Nor is it your fault. You were betrayed into it by another. Let us both
try to forget it. And as this,' he added, after these magnanimous words,
'is not a fit scene for the boy--David, go to bed! '
I could hardly find the door, through the tears that stood in my eyes.
I was so sorry for my mother's distress; but I groped my way out, and
groped my way up to my room in the dark, without even having the heart
to say good night to Peggotty, or to get a candle from her. When her
coming up to look for me, an hour or so afterwards, awoke me, she said
that my mother had gone to bed poorly, and that Mr. and Miss Murdstone
were sitting alone.
Going down next morning rather earlier than usual, I paused outside the
parlour door, on hearing my mother's voice. She was very earnestly and
humbly entreating Miss Murdstone's pardon, which that lady granted, and
a perfect reconciliation took place. I never knew my mother afterwards
to give an opinion on any matter, without first appealing to Miss
Murdstone, or without having first ascertained by some sure means, what
Miss Murdstone's opinion was; and I never saw Miss Murdstone, when out
of temper (she was infirm that way), move her hand towards her bag as
if she were going to take out the keys and offer to resign them to my
mother, without seeing that my mother was in a terrible fright.
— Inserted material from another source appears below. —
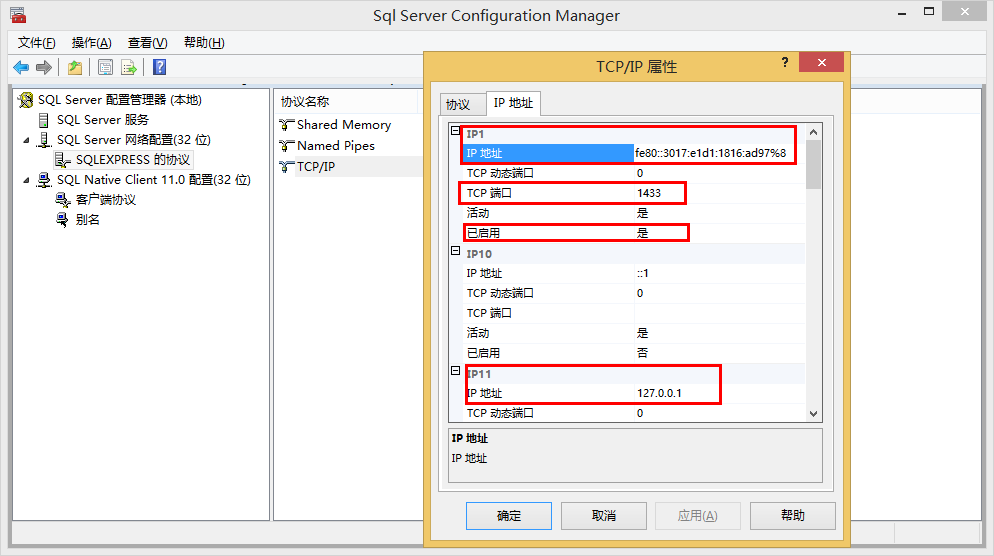Viewport: 994px width, 556px height.
Task: Click the 确定 button
Action: [x=508, y=516]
The gloomy taint that was in the Murdstone blood, darkened the Murdstone
religion, which was austere and wrathful. I have thought, since,
that its assuming that character was a necessary consequence of Mr.
Murdstone's firmness, which wouldn't allow him to let anybody off from
the utmost weight of the severest penalties he could find any excuse
for. Be this as it may, I well remember the tremendous visages with
which we used to go to church, and the changed air of the place. Again,
the dreaded Sunday comes round, and I file into the old pew first, like
a guarded captive brought to a condemned service. Again, Miss Murdstone,
in a black velvet gown, that looks as if it had been made out of a pall,
follows close upon me; then my mother; then her husband. There is no
Peggotty now, as in the old time. Again, I listen to Miss Murdstone
mumbling the responses, and emphasizing all the dread words with a cruel
relish. Again, I see her dark eyes roll round the church when she says
'miserable sinners', as if she were calling all the congregation names.
Again, I catch rare glimpses of my mother, moving her lips timidly
between the two, with one of them muttering at each ear like low
thunder. Again, I wonder with a sudden fear whether it is likely that
our good old clergyman can be wrong, and Mr. and Miss Murdstone right,
and that all the angels in Heaven can be destroying angels. Again, if I
move a finger or relax a muscle of my face, Miss Murdstone pokes me with
her prayer-book, and makes my side ache.
Yes, and again, as we walk home, I note some neighbours looking at my
mother and at me, and whispering. Again, as the three go on arm-in-arm,
and I linger behind alone, I follow some of those looks, and wonder if
my mother's step be really not so light as I have seen it, and if the
gaiety of her beauty be really almost worried away. Again, I wonder
whether any of the neighbours call to mind, as I do, how we used to
walk home together, she and I; and I wonder stupidly about that, all the
dreary dismal day.
There had been some talk on occasions of my going to boarding-school.
Mr. and Miss Murdstone had originated it, and my mother had of course
agreed with them. Nothing, however, was concluded on the subject yet.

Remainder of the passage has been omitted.